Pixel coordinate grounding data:

_ _ _ _

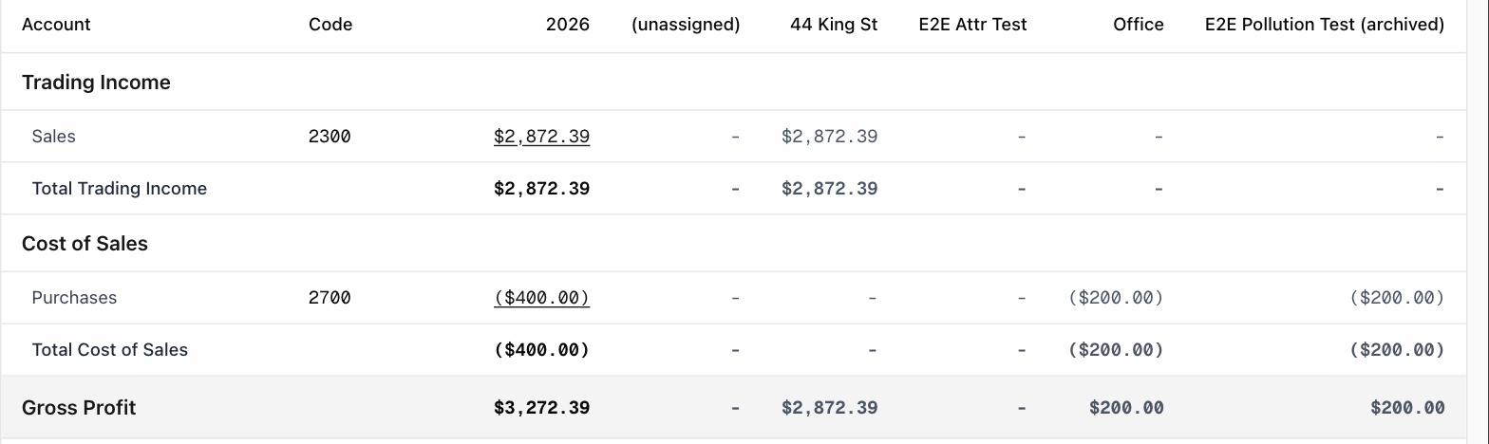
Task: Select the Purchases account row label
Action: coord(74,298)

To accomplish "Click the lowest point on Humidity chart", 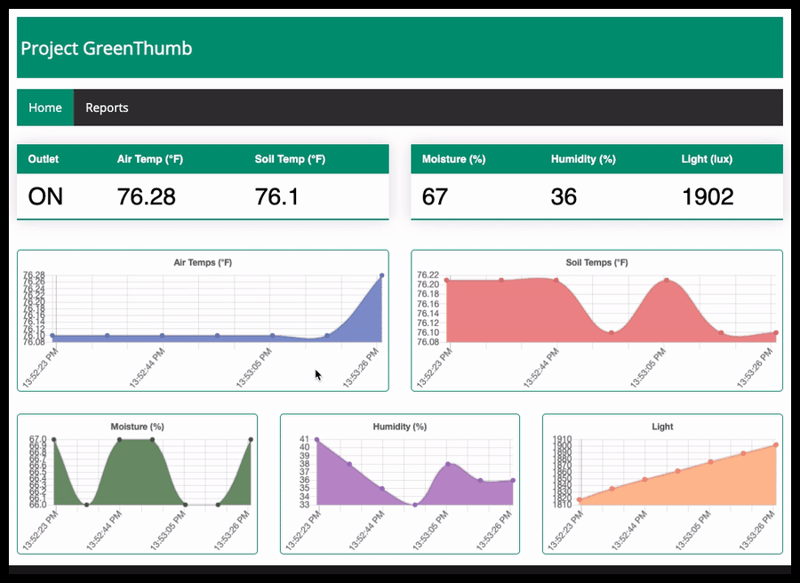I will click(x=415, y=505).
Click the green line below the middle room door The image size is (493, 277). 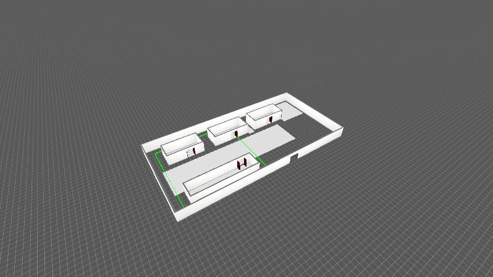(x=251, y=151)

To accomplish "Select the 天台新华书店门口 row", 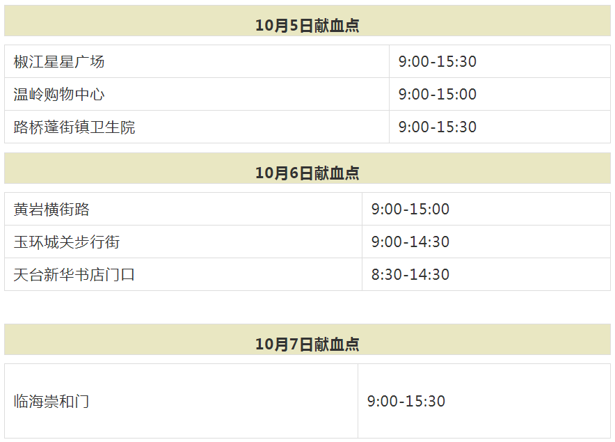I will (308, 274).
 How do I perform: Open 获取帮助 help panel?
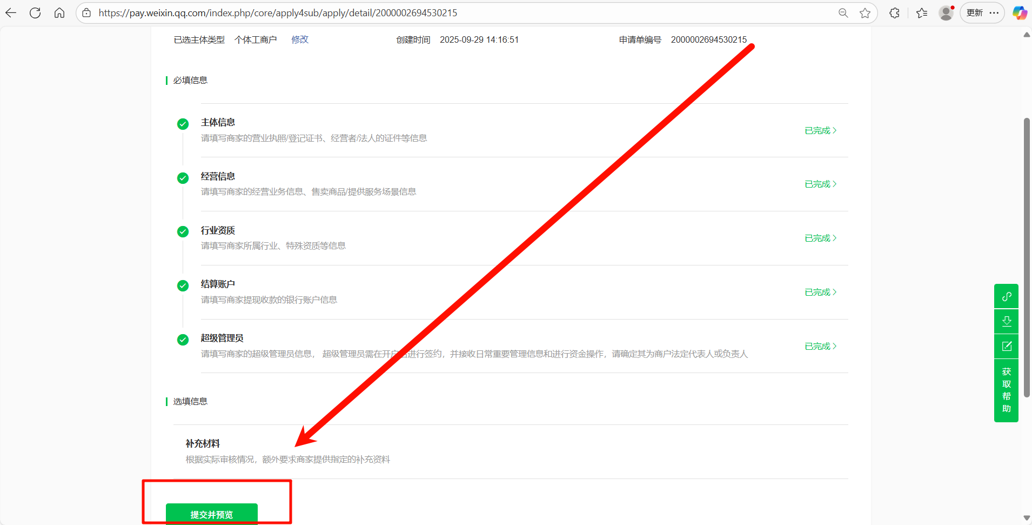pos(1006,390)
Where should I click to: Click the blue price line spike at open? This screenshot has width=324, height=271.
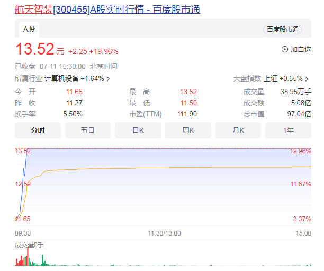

_ _ _ _

Write out again, exactly, each line from the one with "How do I perform: Open 获取帮助 help panel?" to the end of the entries. No pictures go in.

* **Exercise answer**:
 How do I perform: Open 获取帮助 help panel?
pos(1006,390)
Where should I click to: Click the blue price line spike at open? This screenshot has width=324, height=271.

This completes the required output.